Your instructions. Revise the listing below, replacing "tab" with "panel" everywhere and leaving everything else unchanged. Leave the pictures out of your answer.

Screen-element location records
================

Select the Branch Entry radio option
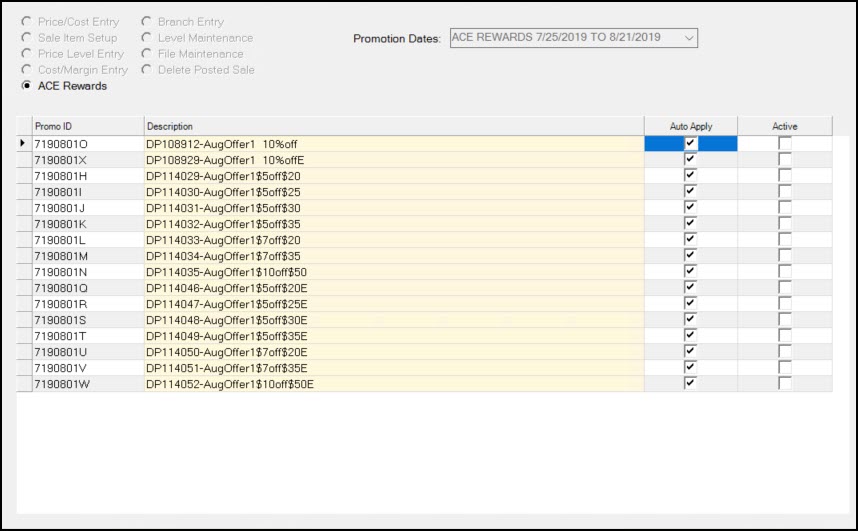The image size is (858, 531). tap(147, 22)
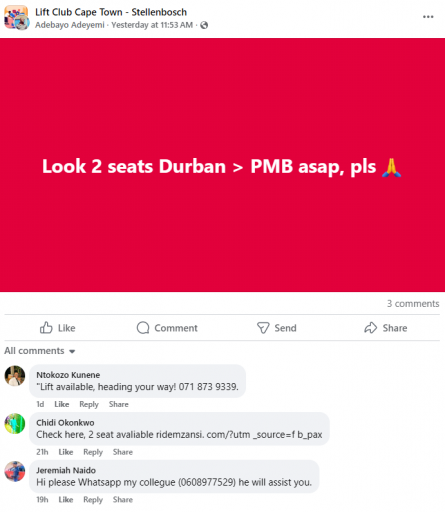Screen dimensions: 445x512
Task: Click the Share arrow icon on the post
Action: pos(370,328)
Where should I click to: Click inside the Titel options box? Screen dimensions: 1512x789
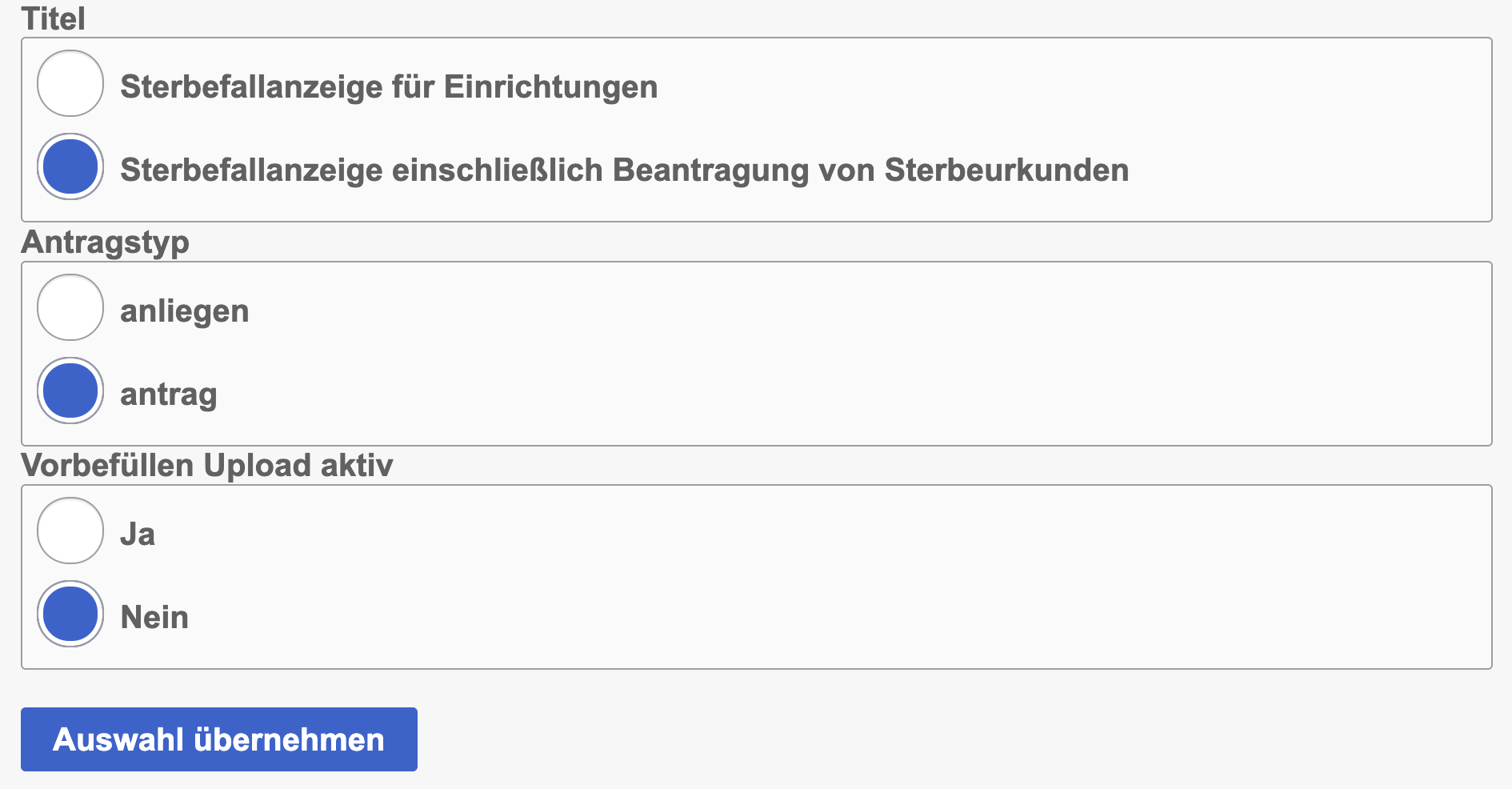click(756, 128)
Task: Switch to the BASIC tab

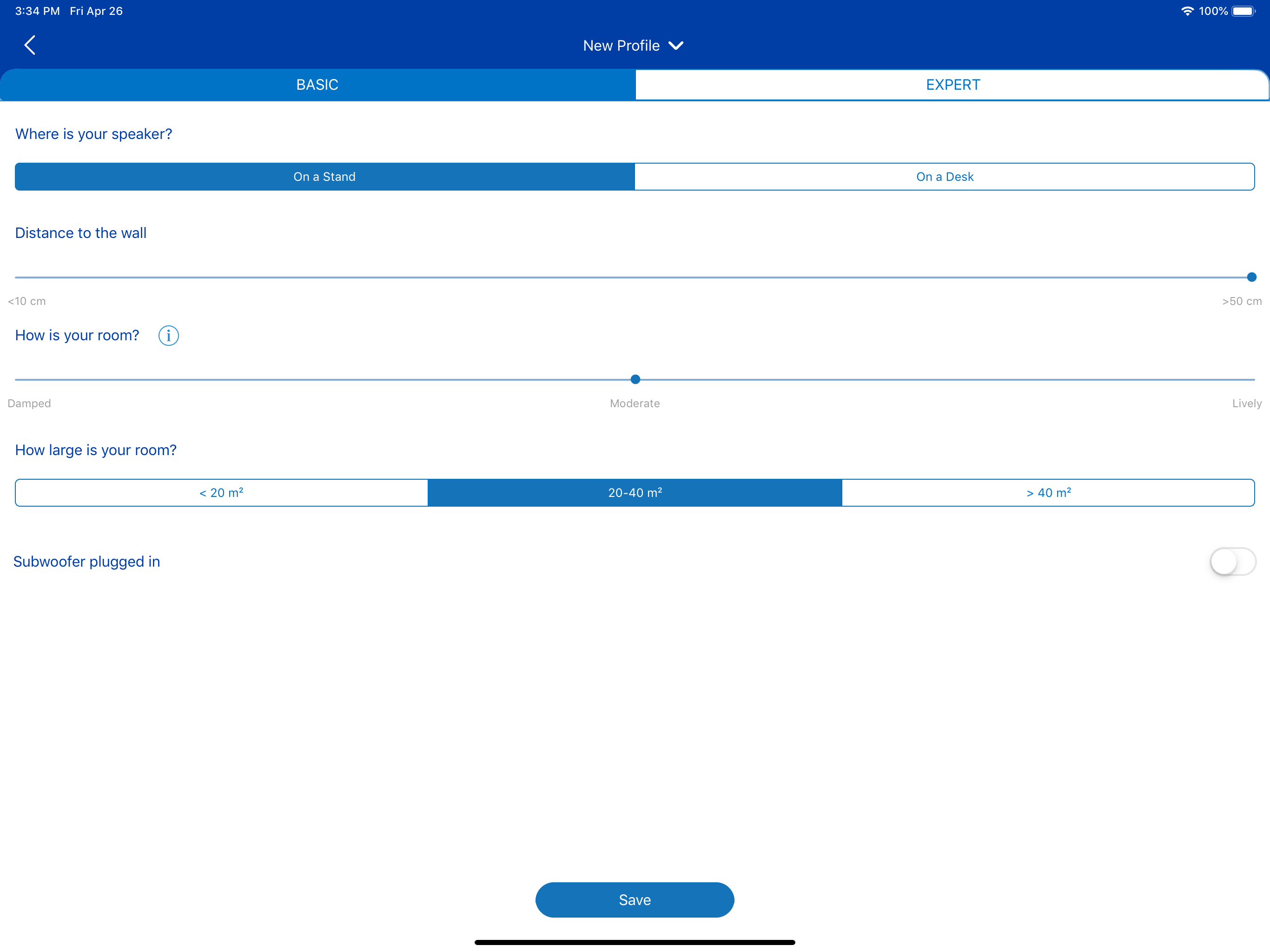Action: pyautogui.click(x=318, y=85)
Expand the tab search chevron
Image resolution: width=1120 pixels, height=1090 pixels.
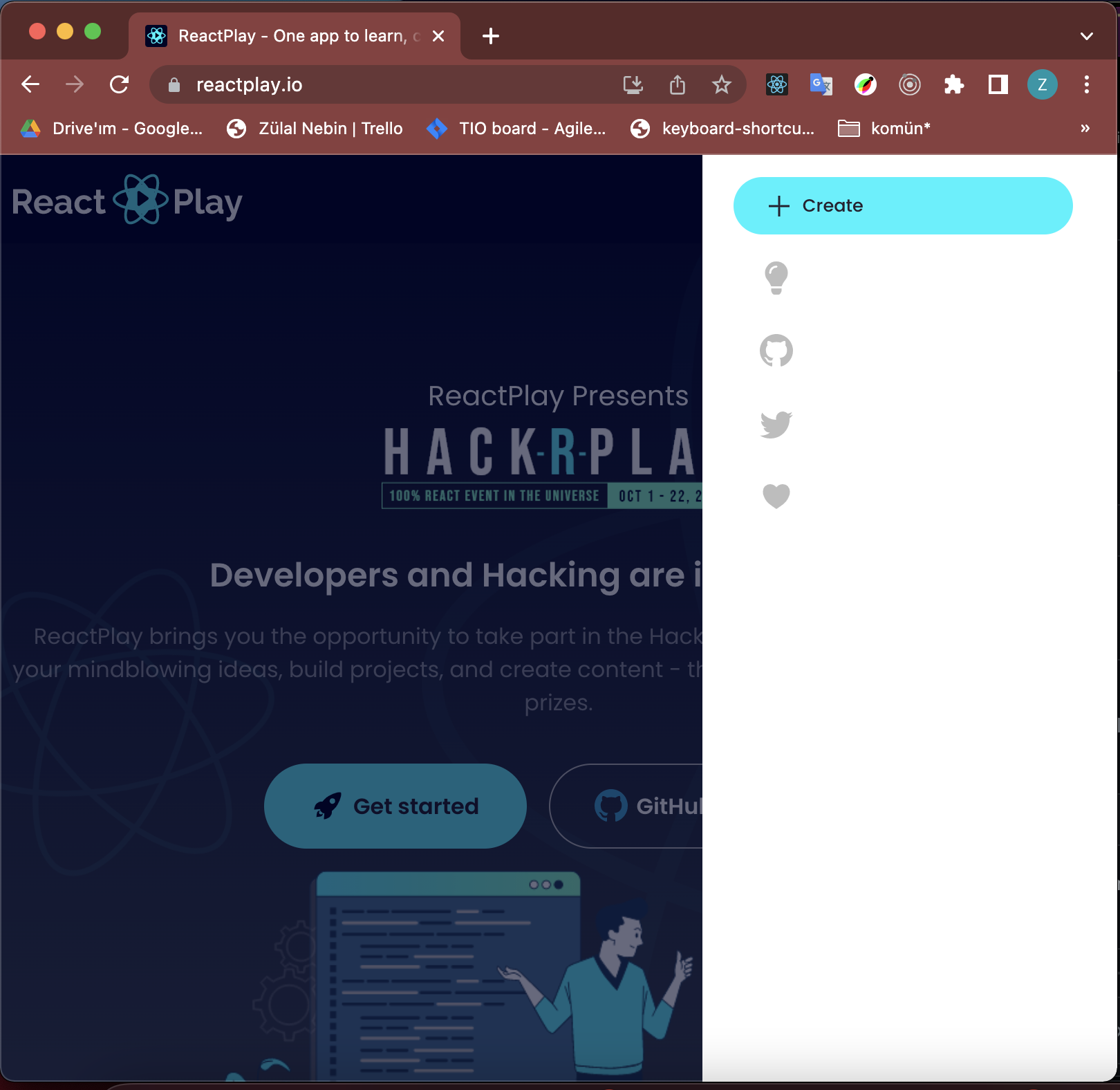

================

Result below.
Select the Branch Entry radio option
The image size is (858, 531). tap(147, 22)
Screen dimensions: 445x512
Task: Click the Share arrow icon on the post
Action: pos(370,328)
Where should I click to: Click inside the Titel options box? Screen dimensions: 1512x789
click(756, 128)
Task: Switch to the BASIC panel

Action: pyautogui.click(x=318, y=85)
Expand the panel search chevron
Image resolution: width=1120 pixels, height=1090 pixels.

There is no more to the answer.